Como algunos de sus congéneres, los representantes de esta corriente pueden considerarse modernistas vernáculos, inscritos en la exégesis  del enigma y la búsqueda de culpables detrás de las máscaras sociales y los arquetipos. Con frecuencia derivan en temas de inequidad (racial, sexual o económica), la dilación de la narrativa hacia el evento, el impacto del psicoanálisis en el discurso literario, o las variantes de género y carácter. El crimen suele ser el punto de arranque – diríase  que es casi el pretexto – para descubrir a los personajes en busca de sí mismos bajo el rastro del esquivo perpetrador.

Los más famosos detectives: Maigret, Poirot, Phillip Marlowe, Sam Spade, Adam Dalgliesh y más recientemente, el comisario Adamsberg, Salvo Montalbano, el menudo Verhoeven, Kurt Wallander o Pepe Carvalho, son iconos de las más caprichosas desventuras, cuyos derroteros nos absorben y seducen.

Más aún, la prestigiosa CWA (Crime Writers Association) con sede en Londres, otorga cada año un conjunto de premios a los mejores autores, los relatos más sofisticados  y las novelas debutantes que auguran un éxito editorial. Su recomendación es garantía de una lectura tan inquietante como reveladora.
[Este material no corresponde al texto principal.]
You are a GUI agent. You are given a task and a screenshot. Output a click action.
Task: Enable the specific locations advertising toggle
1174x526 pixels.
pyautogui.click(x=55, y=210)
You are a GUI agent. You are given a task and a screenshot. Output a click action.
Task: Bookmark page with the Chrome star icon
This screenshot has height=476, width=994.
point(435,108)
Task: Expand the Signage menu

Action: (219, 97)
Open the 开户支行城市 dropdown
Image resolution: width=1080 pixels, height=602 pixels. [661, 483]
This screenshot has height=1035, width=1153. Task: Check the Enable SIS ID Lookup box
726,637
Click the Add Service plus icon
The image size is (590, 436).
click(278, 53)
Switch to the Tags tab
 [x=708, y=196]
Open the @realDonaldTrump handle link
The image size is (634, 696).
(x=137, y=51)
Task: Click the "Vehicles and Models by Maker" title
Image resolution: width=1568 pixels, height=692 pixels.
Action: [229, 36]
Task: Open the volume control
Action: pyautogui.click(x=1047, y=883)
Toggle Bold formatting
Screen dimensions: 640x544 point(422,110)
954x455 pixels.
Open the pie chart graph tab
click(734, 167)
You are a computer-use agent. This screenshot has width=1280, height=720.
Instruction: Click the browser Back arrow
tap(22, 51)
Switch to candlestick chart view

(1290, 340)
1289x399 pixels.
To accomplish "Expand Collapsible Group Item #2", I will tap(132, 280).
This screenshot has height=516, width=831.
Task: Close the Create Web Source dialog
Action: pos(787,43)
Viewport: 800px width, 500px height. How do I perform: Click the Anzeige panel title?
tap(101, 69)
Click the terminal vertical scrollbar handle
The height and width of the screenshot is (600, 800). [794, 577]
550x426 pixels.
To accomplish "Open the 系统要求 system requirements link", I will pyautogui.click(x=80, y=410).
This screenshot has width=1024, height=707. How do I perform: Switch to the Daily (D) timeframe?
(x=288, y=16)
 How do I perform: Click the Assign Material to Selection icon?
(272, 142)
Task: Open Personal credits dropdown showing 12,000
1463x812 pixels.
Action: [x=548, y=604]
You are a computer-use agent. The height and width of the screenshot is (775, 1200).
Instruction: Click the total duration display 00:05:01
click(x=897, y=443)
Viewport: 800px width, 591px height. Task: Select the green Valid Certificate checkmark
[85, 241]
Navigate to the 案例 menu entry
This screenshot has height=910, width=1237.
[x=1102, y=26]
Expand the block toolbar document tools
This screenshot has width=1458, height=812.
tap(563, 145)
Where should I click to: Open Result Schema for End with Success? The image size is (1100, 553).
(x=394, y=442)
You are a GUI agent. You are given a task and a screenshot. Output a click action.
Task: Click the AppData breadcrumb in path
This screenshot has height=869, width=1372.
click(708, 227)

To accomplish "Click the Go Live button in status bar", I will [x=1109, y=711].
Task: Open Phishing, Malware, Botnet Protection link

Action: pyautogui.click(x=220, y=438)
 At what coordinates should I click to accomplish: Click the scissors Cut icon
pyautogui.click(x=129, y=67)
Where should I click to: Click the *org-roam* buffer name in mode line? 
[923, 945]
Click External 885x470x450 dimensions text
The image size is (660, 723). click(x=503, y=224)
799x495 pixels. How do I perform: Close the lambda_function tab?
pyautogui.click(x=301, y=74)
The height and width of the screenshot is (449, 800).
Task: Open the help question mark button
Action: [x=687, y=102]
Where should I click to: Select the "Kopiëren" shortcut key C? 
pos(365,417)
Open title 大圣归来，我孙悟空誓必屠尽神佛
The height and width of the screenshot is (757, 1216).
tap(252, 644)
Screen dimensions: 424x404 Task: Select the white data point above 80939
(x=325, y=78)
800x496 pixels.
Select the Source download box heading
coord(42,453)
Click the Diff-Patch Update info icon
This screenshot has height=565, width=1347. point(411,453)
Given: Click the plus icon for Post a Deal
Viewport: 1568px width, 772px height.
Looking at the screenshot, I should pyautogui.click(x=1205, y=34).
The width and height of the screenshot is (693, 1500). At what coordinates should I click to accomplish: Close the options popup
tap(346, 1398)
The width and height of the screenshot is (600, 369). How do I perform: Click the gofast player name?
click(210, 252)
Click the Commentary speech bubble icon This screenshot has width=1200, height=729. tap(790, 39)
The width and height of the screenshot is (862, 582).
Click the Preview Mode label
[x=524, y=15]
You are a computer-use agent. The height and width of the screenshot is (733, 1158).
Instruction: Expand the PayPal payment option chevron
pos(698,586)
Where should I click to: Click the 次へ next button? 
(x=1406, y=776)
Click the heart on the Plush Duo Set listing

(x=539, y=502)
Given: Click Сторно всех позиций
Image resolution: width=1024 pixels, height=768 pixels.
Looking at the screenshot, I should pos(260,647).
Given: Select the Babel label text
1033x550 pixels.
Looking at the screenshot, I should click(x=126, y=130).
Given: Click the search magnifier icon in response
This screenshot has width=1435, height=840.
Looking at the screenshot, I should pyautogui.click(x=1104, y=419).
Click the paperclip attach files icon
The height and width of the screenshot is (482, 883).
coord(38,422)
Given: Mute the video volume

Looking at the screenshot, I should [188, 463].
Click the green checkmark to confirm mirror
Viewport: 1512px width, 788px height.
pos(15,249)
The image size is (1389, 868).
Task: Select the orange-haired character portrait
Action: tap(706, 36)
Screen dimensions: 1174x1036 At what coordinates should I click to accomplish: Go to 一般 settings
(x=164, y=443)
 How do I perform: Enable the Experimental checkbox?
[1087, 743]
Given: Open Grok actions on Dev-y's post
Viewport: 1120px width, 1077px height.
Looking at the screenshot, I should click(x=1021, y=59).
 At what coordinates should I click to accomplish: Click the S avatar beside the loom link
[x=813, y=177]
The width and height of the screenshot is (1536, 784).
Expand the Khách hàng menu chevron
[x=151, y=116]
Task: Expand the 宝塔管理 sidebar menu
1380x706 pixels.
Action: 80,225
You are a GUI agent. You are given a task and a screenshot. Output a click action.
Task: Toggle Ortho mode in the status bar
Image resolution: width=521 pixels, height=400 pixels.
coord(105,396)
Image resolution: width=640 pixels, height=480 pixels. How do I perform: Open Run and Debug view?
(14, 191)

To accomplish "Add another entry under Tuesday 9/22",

El culto de la novela negra ha motivado que varios protagonistas tomen su nombre de sendos autores como un merecido homenaje a su creatividad y constancia. Así, el agente Montalbano de Andrea Camilleri deriva del gran Vázquez Montalbán, fallecido en 2003; quien escribió su propia historia al lado del Ejército Zapatista. Me atrevo a sugerir que el comandante Camille Verhoeven toma su nombre de aquel astuto novelista italiano y a mi vez, no sin cierta arrogancia, he bautizado a mi detective a partir del insigne Pierre Lemaitre, maestro del género.

Acaso lo más atractivo de esta narrativa es la convicción de que todo crimen, por atroz o desalmado que parezca, merece perentoriamente un castigo. Y que, contrario a la cruenta realidad que sufrimos a diario, hay un héroe entre nosotros que le devuelve honor a la ley y que nos hace soñar que nos protege.